We can utilize an array formula in Google Sheets to perform an inner join between two tables based on a common field. This enables the identification of shared information using a common identifier, such as an account number, employee ID, customer ID, or student ID.
An inner join retains only the entries that possess a matching value in the common field across both tables. This is the most commonly used type of table join.
It’s crucial to emphasize that the right table should ideally contain unique values in the common field, signifying that each record in the table is distinct.
Note: If you have duplicated IDs in both ID columns (left and right tables), please check out this guide: Conquer Duplicate IDs: Master Left, Right, Inner, & Full Joins in Google Sheets.
Inner Join Two Tables: Sample Tables and Resulting Table
We have two fictitious tables: The left table, ‘Employees,’ includes details about employees, and the right table, ‘Departments,’ contains information about various departments. Our goal is to perform an inner join between these two tables based on the ‘department_id.’ Here are the sample tables and the expected results:
Employees (Left Table):
employee_id | employee_name | department_id | salary |
1 | Seth Drake | 1 | 60000 |
2 | Jane Doe | 2 | 55000 |
3 | Bob Johnson | 1 | 45000 |
4 | Alicia Casey | 3 | 65000 |
5 | Charlie Brown | 6 | 70000 |
This table comprises 5 records and 4 columns. The third column, ‘department_id,’ serves as the common field. We aim to match this column in the right table and assign departments.

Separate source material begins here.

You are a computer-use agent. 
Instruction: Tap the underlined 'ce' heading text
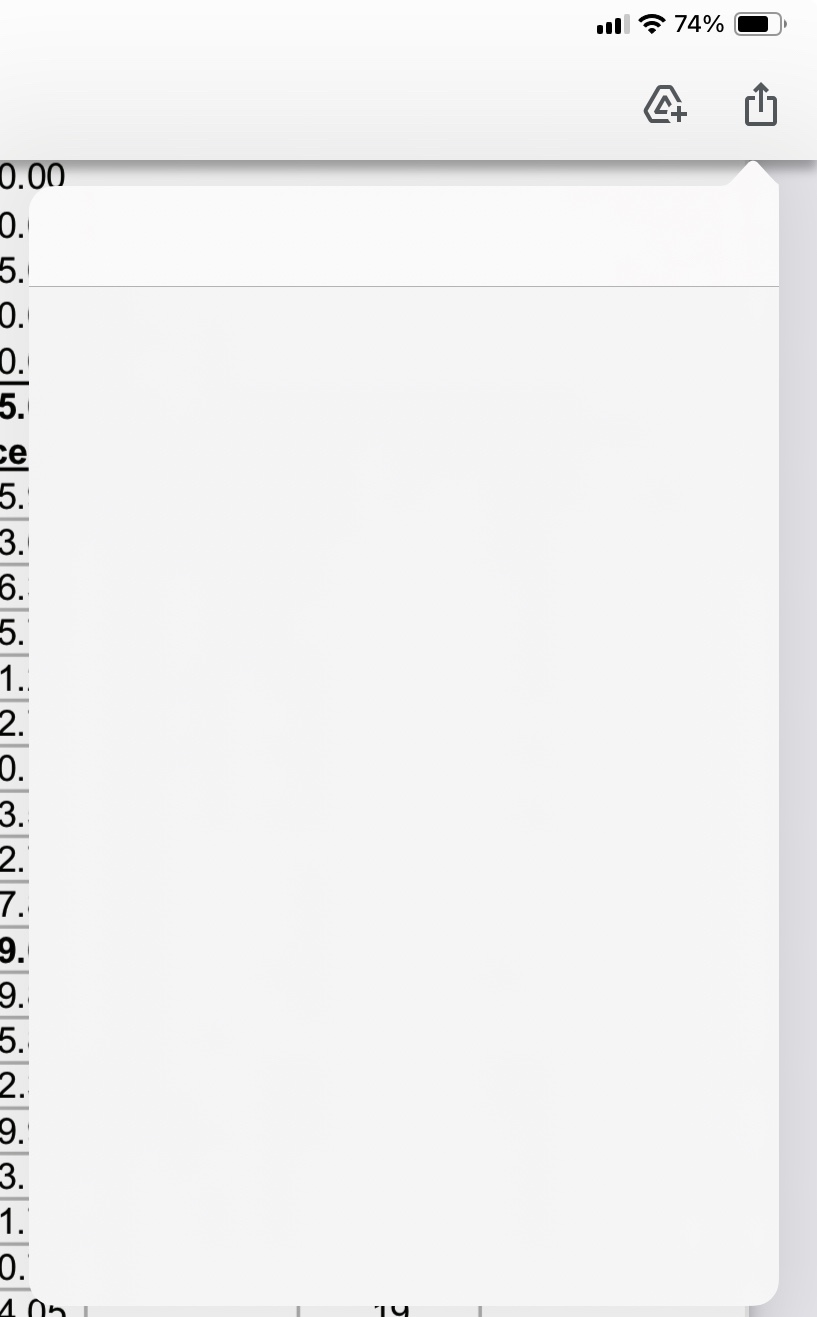[14, 452]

Departments (Right Table):
department_id | department_name |
1 | HR |
2 | Marketing |
3 | Finance |
4 | IT |
This table contains 4 records and 2 columns. The first column, ‘department_id,’ is the common field.

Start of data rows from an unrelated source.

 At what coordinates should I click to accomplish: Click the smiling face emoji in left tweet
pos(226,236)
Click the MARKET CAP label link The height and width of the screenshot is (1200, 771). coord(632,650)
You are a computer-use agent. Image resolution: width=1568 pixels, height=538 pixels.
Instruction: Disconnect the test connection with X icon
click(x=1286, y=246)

Please note that the ‘Departments’ table doesn’t contain duplicates in the first column.
Resulting Table (Inner Joined):
employee_id | employee_name | salary | department_name |
1 | Seth Drake | 60000 | HR |
2 | Jane Doe | 55000 | Marketing |
3 | Bob Johnson | 45000 | HR |
4 | Alicia Casey | 65000 | Finance |
The inner joined table contains matching records from both tables based on the ‘department_id’ field.
Array Formula for Inner Joining Two Tables in Google Sheets
The following array formula performs an inner join between two tables in Google Sheets. It assumes unique records in the right table.
Formula:
=ArrayFormula(
LET(
lt, A2:D7, lt_id, C2:C7, rt, F2:G6, rt_id, F2:F6,
look_up, VLOOKUP(lt_id, HSTACK(rt_id, rt), SEQUENCE(1, COLUMNS(rt), 2), 0),
merge, HSTACK(lt, look_up),
FILTER(merge, CHOOSECOLS(look_up, 1)<>"")
)
)
You can wrap the formula expression, i.e., FILTER(merge, CHOOSECOLS(look_up, 1)<>"")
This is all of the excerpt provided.